### [WHAT THE TASK REQUIRES]
Look through the data below for the line with "Given: Select NXS balance 114.96" and the line with "The height and width of the screenshot is (1173, 1056).", then output those two and all lines in between, exactly as written.

### [DATA FOR THIS EXERCISE]
▼▼▼
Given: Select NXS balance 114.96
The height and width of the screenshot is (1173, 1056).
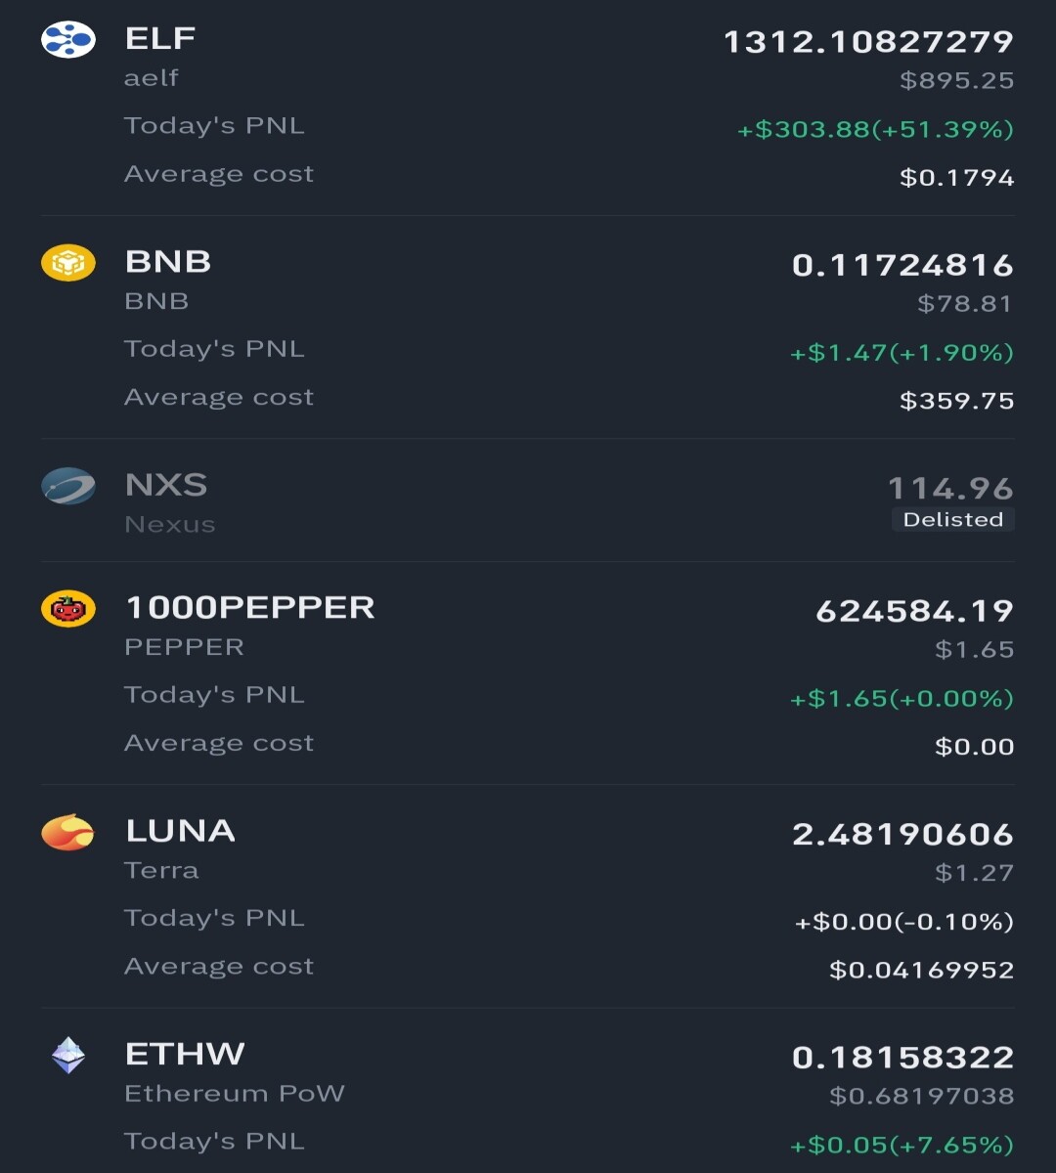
▲▲▲
▼▼▼
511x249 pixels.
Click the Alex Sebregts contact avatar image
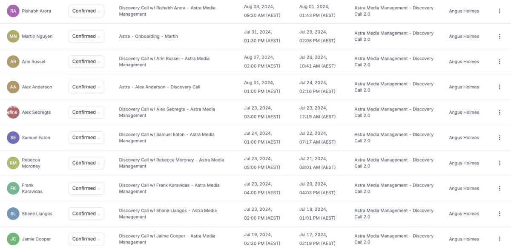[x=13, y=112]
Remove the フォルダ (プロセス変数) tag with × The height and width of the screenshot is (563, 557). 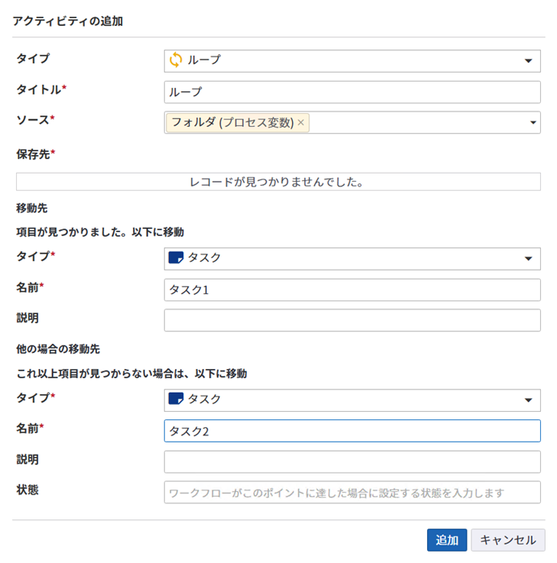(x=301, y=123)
▲▲▲
▼▼▼
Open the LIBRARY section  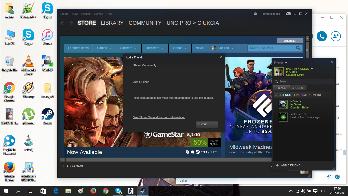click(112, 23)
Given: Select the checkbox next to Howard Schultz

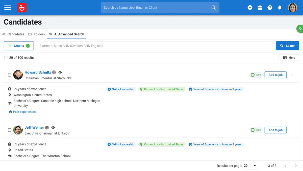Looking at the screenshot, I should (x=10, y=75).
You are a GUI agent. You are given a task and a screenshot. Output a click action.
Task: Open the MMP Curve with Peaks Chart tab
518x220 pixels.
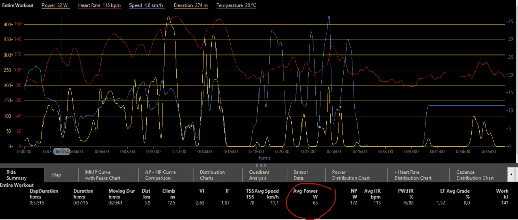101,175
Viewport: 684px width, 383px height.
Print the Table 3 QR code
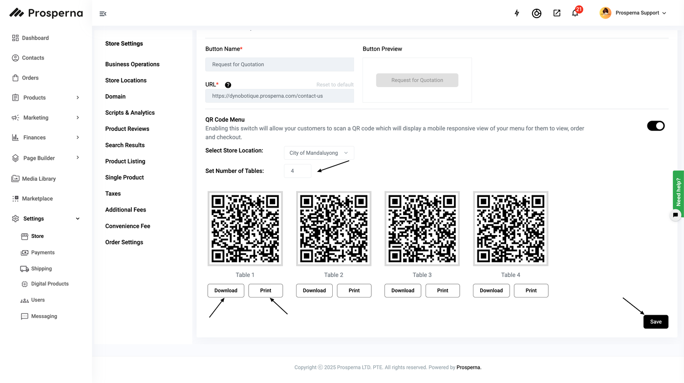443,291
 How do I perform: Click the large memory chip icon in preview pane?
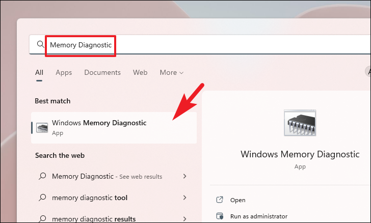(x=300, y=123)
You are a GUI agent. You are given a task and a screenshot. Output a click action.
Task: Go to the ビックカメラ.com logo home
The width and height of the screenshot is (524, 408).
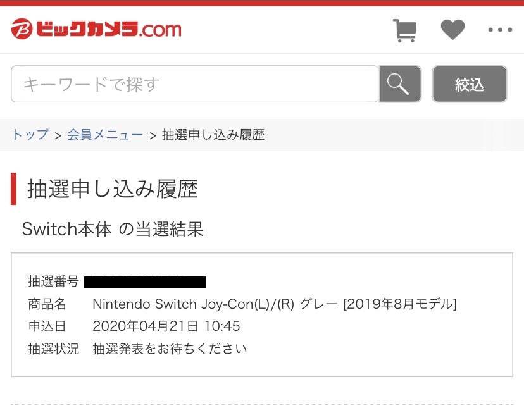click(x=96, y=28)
▲▲▲
### [WRITTEN RESPONSE]
Given: Select NXS balance 114.96
The height and width of the screenshot is (1173, 1056).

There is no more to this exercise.